*Source data:*
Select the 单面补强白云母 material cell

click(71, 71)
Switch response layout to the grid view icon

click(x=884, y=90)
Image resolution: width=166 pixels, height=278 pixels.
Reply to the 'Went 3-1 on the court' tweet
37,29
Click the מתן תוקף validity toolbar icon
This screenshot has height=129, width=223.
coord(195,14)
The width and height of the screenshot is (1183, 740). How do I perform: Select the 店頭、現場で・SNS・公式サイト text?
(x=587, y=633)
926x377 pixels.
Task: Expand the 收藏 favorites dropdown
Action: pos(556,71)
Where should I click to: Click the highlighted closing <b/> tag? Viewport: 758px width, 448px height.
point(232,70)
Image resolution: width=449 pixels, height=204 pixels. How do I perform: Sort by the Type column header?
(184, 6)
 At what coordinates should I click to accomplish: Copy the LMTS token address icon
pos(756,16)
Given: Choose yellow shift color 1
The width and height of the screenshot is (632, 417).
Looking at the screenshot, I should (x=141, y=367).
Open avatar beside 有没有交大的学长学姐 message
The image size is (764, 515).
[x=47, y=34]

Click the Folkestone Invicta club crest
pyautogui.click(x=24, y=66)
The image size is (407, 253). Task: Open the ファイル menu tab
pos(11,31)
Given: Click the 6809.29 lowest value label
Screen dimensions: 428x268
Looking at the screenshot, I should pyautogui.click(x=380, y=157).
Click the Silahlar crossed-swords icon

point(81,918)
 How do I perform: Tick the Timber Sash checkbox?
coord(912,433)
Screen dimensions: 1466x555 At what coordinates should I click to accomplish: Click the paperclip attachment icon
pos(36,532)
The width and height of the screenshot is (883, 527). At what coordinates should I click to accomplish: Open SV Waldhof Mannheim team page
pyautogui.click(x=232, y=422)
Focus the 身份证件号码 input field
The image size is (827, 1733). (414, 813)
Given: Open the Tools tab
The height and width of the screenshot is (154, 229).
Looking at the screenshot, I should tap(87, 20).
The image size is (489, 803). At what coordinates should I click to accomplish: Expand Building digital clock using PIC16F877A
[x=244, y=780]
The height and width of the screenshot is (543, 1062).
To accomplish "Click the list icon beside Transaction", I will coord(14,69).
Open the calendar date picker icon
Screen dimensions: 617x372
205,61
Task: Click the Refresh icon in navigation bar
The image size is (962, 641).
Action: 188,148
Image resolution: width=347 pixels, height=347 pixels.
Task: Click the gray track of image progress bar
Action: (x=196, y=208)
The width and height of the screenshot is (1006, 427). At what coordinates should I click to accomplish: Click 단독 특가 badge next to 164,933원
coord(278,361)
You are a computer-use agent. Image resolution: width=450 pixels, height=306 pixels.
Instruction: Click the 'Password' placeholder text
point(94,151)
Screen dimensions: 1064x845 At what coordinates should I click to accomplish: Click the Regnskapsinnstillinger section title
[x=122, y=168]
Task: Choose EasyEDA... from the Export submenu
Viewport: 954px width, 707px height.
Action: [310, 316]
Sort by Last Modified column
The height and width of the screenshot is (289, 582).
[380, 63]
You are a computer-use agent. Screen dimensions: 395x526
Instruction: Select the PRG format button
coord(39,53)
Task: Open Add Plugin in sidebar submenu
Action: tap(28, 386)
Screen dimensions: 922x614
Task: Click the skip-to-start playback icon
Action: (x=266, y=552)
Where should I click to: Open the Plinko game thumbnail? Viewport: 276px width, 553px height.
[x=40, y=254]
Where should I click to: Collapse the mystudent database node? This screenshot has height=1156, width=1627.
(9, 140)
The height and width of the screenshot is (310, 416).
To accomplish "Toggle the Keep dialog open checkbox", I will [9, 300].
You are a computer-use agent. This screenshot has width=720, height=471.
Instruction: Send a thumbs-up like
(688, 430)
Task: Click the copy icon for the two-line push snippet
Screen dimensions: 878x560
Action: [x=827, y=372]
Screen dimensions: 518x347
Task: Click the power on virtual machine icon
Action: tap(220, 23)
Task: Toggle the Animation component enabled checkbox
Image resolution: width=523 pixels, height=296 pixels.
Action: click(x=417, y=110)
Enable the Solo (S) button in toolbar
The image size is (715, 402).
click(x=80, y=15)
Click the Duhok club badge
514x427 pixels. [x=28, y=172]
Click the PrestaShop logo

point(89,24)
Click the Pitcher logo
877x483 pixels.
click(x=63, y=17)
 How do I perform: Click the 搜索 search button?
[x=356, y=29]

*Work to be completed:* What you write must be the entries restated word for word, from the opening line through the one holding "Given: Click the 6809.29 lowest value label", with nothing else.

*Response to the exercise:*
Select the 单面补强白云母 material cell

click(71, 71)
Switch response layout to the grid view icon

click(x=884, y=90)
Image resolution: width=166 pixels, height=278 pixels.
Reply to the 'Went 3-1 on the court' tweet
37,29
Click the מתן תוקף validity toolbar icon
This screenshot has height=129, width=223.
coord(195,14)
The width and height of the screenshot is (1183, 740). How do I perform: Select the 店頭、現場で・SNS・公式サイト text?
(x=587, y=633)
926x377 pixels.
Task: Expand the 收藏 favorites dropdown
Action: pos(556,71)
Where should I click to: Click the highlighted closing <b/> tag? Viewport: 758px width, 448px height.
point(232,70)
Image resolution: width=449 pixels, height=204 pixels. How do I perform: Sort by the Type column header?
(184, 6)
 At what coordinates should I click to accomplish: Copy the LMTS token address icon
pos(756,16)
Given: Choose yellow shift color 1
The width and height of the screenshot is (632, 417).
Looking at the screenshot, I should (x=141, y=367).
Open avatar beside 有没有交大的学长学姐 message
The image size is (764, 515).
[x=47, y=34]

Click the Folkestone Invicta club crest
pyautogui.click(x=24, y=66)
The image size is (407, 253). Task: Open the ファイル menu tab
pos(11,31)
Given: Click the 6809.29 lowest value label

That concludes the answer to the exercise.